Kraynak, Robert P. 1949-
Kraynak, Robert P. 1949-
PERSONAL: Born May 24, 1949, in Allentown, PA; son of George (an engineer) and Sophia (a homemaker) Kraynak; married Sandra M. Guarino, June 11, 1983; children: Robert, Jr., Katherine, Andrew, Daniel. Ethnicity: "Slovak-American." Education: Cornell University, B.A., 1971; Harvard University, Ph.D. (government), 1978. Politics: "Conservative Republican." Religion: Roman Catholic.
ADDRESSES: Office—Colgate University, Department of Political Science, Hamilton, NY 13346. E-mail—[email protected]
CAREER: Educator and author. Colgate University, Hamilton, NY, professor of political science, 1978-. Military service: U.S. Army Reserves, 1971-77.
Christian Faith and Modern Democracy: God and Politics in the Fallen World, University of Notre Dame Press (Notre Dame, IN), 2001.
In Defense of Human Dignity, University of Notre Dame Press (Notre Dame, IN), 2003.
WORK IN PROGRESS: From Thomas to Finnis: The Evolution of Catholic Natural Laws.
SIDELIGHTS: In 2001 political philosophy professor Robert P. Kraynak published Christian Faith and Modern Democracy: God and Politics in the Fallen World, an examination of contemporary religious and political thought. In the work Kraynak asks, "Do Christianity and modern liberal democracy share a common moral vision, or are they opposed and even hostile to each other?" As James B. Williams stated in History, "The central issue of Christian Faith and Modern Democracy concerns the compatibility of modern natural rights philosophy (and the politics that flows therefrom) with Christianity."
Christian Faith and Modern Democracy received generally favorable reviews.
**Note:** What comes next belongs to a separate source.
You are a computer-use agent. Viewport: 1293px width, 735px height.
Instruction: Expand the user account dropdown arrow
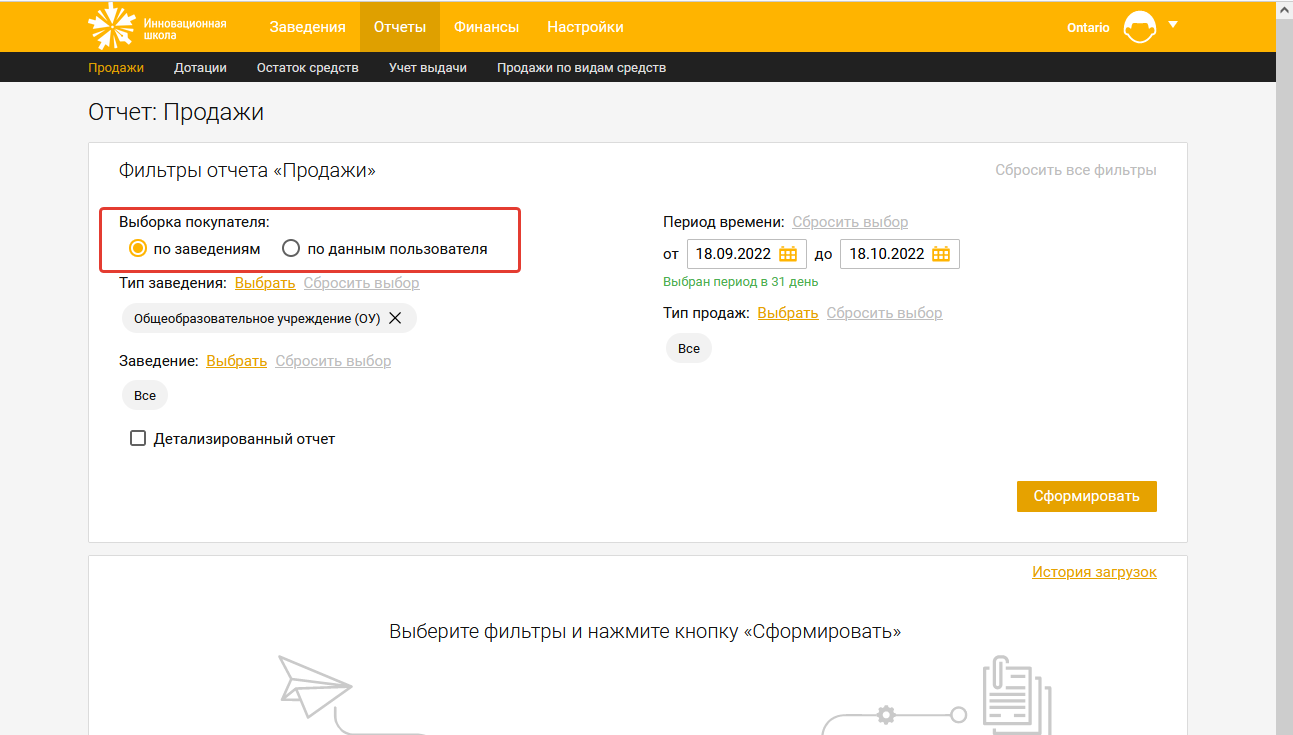(x=1173, y=25)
In Perspectives on Political Science, Paul Seaton remarked, "Believers and unbelievers could benefit from an open-minded consideration of Kraynak's arguments concerning democracy, the Church, and the human soul." Christopher Beem, however, writing in the Journal of Religion, stated that the author "gravely understates the moral issues involved and belittles the achievements of a democratic, rights-based culture." In First Things, Damon Linker observed that "Kraynak rightly reminds us that the fate of Christianity—let alone that of individual Christians—cannot be the same as that of democracy in America." In further praising the historian's work, Seaton concluded, "Kraynak raises the right topics and issues for our inspection, and in a democratically and liberty-obsessed age, he provides genuine alternatives and genuine food for thought."
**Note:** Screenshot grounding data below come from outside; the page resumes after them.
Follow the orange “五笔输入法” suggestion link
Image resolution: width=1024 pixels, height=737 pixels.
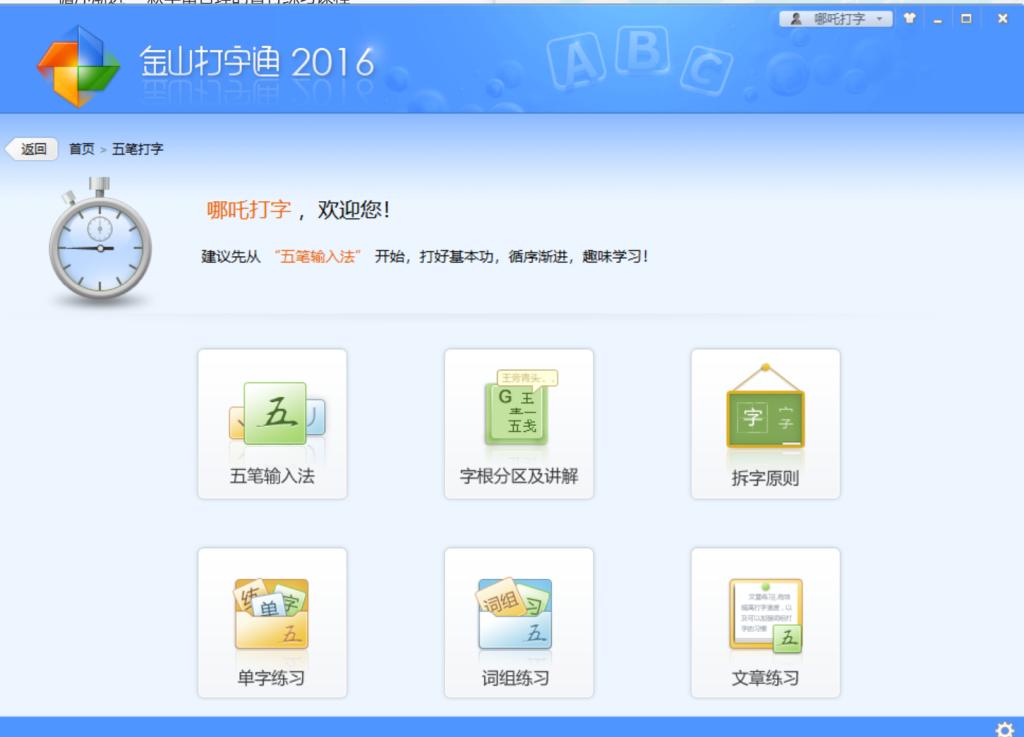(318, 256)
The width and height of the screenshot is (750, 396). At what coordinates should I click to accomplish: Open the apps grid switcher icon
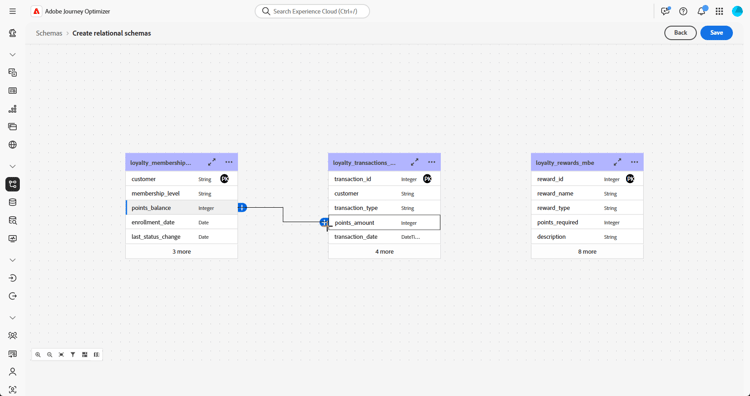(x=719, y=11)
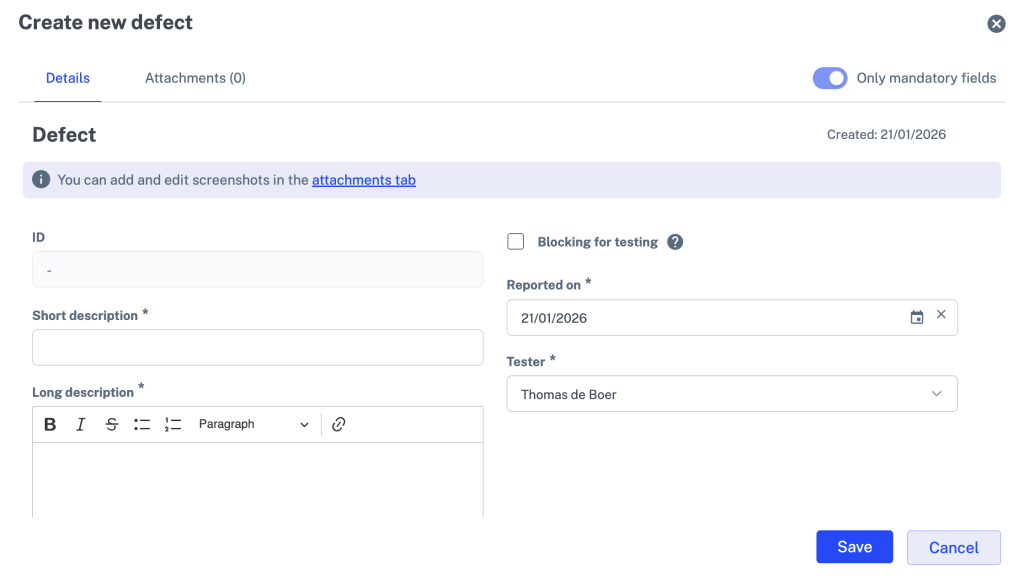Switch to the Attachments (0) tab
Screen dimensions: 1024x587
(195, 78)
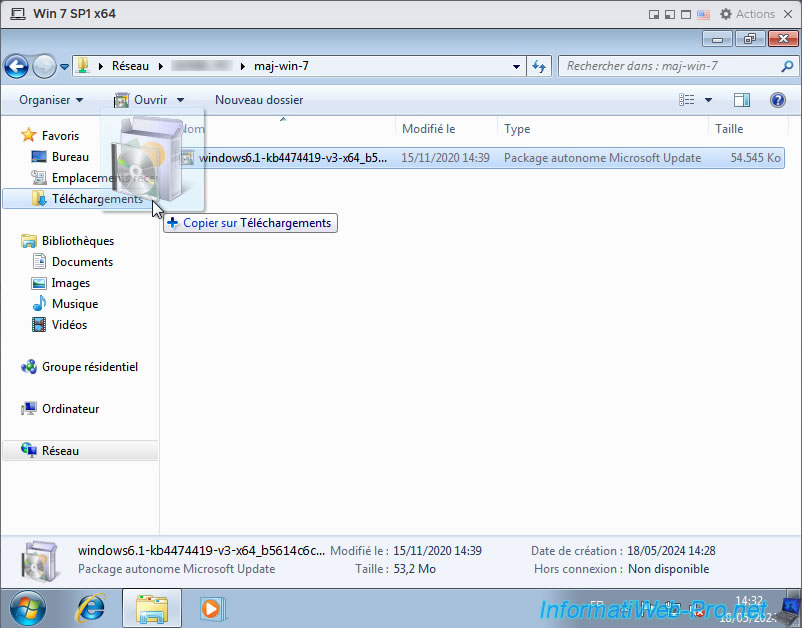Viewport: 802px width, 628px height.
Task: Click Nouveau dossier button
Action: pyautogui.click(x=259, y=100)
Kraynak told CA: "I am a conservative critic of modernity—someone who questions the idea of historical progress; someone who wonders if our progress in freedom, material prosperity, and technology has really made us happier and improved our souls. I have been deeply influenced by Leo Strauss, Alexander Solzhenitsyn, and St. Augustine. Their writings have given me a critical perspective on democracy, liberalism, and the diluted versions of Christianity that we take for granted in the modern world. My own writings are intended to uncover the hidden assumptions of modern civilization and to encourage people to recover many of the traditional ideas of philosophy, religion, and politics that have been lost but offer the best way to elevate and redeem the human soul."
BIOGRAPHICAL AND CRITICAL SOURCES:
Kraynak, Robert P., Christian Faith and Modern Democracy: God and Politics in the Fallen World, University of Notre Dame Press (Notre Dame, IN), 2001.
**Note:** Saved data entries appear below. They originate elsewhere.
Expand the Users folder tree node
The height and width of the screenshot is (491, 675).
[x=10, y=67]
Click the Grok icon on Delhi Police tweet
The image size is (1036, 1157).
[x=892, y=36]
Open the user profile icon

First Things, November, 2001, Damon Linker, review of Christian Faith and Modern Democracy: God and Politics in the Fallen World, pp. 56-61.
History: Review of New Books, summer, 2002, James B. Williams, review of Christian Faith and Modern Democracy, p. 178.
Journal of Religion, April, 2003, Christopher Beem, review of Christian Faith and Modern Democracy, pp. 290-292.
Perspectives on Political Science, fall, 2002, Paul Seaton, review of Christian Faith and Modern Democracy, pp. 247-248.